Reproduce each of the entries below word for word, leaving out the pictures.

=== Given data ===

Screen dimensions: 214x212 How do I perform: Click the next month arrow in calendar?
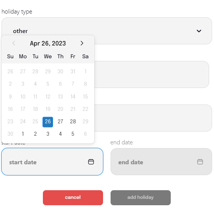coord(82,43)
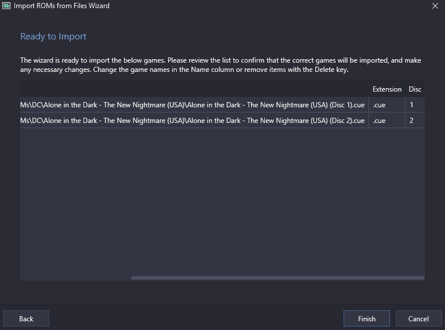Click the Ready to Import heading
Image resolution: width=445 pixels, height=330 pixels.
point(53,37)
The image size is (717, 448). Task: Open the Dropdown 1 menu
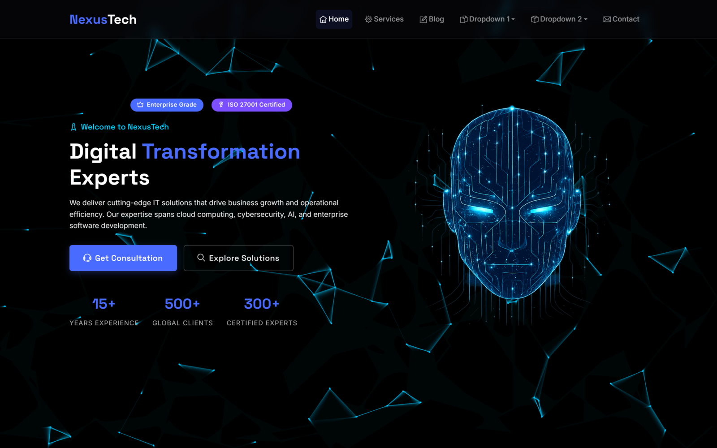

===

◆ **Solution to this exercise**
Screen dimensions: 214x212 How do I perform: Click the next month arrow in calendar?
coord(82,43)
Click the Ready to Import heading
Image resolution: width=445 pixels, height=330 pixels.
point(53,37)
The image size is (717, 448). Task: Open the Dropdown 1 menu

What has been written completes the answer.